Input material Start Marker

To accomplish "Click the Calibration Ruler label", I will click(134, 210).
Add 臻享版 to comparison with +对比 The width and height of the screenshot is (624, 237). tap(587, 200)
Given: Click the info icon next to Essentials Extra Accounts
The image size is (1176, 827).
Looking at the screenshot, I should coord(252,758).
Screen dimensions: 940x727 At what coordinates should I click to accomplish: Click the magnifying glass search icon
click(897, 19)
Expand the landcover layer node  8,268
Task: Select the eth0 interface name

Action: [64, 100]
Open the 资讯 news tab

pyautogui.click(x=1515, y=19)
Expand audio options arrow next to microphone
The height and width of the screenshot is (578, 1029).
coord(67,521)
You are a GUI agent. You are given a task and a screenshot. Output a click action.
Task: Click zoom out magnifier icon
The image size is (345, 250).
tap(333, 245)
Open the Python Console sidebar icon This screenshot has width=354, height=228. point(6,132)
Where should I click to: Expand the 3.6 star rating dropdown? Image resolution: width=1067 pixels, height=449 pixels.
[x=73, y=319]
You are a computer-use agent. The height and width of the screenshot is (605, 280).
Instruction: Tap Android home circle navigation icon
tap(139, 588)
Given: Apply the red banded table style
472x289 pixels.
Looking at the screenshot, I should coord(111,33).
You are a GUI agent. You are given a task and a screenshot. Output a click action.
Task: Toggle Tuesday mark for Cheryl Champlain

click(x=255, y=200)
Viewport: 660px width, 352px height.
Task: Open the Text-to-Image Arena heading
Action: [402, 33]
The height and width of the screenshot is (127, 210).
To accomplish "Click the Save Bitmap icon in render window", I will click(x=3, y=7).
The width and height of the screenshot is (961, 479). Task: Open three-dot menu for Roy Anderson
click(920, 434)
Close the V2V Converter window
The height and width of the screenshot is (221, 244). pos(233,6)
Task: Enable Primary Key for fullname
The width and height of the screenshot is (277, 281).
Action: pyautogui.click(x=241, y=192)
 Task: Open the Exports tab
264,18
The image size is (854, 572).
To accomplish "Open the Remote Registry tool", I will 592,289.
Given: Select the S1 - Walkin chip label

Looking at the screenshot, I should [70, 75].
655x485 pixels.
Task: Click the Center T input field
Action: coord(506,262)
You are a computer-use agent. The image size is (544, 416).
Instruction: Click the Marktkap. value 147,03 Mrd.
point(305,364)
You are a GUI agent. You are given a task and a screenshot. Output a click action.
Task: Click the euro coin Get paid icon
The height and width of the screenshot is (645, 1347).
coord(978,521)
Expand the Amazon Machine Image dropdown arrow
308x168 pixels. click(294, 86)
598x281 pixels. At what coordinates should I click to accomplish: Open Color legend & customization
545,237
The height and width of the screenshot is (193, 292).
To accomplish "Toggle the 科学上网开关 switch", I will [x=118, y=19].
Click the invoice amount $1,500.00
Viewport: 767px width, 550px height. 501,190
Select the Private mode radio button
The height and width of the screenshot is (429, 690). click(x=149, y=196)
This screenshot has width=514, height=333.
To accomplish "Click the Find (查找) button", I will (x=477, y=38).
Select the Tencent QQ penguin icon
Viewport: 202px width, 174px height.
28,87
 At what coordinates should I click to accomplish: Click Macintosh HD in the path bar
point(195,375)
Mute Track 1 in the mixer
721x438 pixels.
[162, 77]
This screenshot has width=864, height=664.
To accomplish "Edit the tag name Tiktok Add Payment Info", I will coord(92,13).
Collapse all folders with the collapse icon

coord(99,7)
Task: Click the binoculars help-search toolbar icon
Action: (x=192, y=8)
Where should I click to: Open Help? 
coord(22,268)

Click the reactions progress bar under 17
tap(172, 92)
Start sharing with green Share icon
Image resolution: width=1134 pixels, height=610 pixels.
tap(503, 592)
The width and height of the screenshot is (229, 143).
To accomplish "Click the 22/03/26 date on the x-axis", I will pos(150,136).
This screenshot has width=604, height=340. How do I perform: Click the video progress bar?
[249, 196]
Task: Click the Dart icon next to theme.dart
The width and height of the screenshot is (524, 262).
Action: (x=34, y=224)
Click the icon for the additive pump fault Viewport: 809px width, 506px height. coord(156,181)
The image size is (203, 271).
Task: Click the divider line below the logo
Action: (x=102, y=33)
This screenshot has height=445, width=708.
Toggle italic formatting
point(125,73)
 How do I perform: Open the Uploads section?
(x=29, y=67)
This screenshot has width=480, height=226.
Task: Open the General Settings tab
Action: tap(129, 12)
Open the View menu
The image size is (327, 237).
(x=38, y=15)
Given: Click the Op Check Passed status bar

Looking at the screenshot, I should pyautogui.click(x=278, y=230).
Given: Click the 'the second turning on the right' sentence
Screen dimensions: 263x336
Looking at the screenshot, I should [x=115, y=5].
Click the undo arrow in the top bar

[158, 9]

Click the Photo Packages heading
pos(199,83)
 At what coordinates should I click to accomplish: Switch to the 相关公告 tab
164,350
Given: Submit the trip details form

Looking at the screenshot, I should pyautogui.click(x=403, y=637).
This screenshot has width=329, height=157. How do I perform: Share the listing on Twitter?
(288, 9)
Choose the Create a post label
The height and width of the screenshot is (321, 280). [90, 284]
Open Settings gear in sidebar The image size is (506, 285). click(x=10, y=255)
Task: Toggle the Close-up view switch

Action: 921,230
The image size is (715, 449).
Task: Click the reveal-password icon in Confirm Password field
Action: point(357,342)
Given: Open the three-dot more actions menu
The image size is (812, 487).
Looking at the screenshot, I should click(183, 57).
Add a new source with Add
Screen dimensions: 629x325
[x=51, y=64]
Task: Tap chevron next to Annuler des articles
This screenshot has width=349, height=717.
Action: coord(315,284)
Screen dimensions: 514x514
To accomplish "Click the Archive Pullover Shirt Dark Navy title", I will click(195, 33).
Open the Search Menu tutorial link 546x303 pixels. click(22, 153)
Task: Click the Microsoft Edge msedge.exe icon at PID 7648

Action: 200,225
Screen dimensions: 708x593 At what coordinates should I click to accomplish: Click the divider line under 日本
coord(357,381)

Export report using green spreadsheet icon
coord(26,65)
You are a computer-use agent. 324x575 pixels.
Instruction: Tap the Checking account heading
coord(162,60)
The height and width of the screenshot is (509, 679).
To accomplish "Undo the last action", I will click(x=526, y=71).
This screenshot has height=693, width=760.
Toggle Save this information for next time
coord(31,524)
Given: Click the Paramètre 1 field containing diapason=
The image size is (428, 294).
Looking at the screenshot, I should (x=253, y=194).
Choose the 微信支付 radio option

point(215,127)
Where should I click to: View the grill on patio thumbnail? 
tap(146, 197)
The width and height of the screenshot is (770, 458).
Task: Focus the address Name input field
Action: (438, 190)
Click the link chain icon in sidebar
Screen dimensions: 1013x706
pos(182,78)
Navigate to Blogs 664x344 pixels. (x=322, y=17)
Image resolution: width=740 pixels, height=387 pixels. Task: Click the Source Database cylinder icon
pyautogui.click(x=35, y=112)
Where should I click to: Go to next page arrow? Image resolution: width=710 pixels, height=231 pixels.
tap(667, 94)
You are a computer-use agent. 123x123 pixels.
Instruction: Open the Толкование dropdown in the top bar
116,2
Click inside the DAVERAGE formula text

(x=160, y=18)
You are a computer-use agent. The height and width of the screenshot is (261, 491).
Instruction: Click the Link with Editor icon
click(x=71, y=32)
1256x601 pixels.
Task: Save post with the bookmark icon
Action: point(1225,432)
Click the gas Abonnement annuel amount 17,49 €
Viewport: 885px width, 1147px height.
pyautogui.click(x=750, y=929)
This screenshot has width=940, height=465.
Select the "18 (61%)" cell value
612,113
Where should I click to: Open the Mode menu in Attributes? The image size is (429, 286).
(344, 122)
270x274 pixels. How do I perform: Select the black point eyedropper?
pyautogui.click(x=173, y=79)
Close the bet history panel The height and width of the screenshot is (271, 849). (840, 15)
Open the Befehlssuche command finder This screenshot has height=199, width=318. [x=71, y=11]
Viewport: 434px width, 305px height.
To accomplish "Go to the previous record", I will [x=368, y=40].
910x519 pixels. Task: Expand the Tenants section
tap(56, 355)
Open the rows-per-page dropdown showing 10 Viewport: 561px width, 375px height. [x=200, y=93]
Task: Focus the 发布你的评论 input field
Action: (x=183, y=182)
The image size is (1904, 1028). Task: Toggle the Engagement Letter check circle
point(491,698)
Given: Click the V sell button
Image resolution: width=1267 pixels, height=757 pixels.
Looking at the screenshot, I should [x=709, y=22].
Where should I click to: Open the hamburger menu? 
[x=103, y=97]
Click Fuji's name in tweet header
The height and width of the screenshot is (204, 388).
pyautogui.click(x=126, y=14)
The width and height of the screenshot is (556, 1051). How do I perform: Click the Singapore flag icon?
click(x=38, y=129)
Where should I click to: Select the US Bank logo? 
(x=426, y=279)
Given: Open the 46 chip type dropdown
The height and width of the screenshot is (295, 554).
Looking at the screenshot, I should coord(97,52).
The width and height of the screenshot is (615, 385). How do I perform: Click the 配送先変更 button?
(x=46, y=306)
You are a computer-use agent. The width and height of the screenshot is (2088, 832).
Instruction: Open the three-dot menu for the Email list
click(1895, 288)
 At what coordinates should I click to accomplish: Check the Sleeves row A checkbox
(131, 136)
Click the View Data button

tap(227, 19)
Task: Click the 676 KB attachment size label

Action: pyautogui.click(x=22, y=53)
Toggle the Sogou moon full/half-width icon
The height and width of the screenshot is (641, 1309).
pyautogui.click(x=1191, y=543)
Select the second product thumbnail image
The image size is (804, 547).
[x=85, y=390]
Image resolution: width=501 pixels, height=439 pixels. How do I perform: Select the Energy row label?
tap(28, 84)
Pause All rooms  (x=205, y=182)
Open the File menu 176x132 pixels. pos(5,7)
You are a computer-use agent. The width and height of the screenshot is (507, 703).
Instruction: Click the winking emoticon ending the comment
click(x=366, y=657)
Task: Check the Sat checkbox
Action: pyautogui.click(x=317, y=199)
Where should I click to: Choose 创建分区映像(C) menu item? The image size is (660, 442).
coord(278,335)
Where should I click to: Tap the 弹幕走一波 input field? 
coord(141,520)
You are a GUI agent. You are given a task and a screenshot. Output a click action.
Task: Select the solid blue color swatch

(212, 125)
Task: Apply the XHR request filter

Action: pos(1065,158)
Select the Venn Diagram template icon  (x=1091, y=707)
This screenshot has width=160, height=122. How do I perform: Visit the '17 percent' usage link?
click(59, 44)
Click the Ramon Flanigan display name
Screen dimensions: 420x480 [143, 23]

Input material End Marker

→ **The task**: For every line above that includes the word "second", return the line.

→ **Output for this task**:
Given: Click the 'the second turning on the right' sentence
Select the second product thumbnail image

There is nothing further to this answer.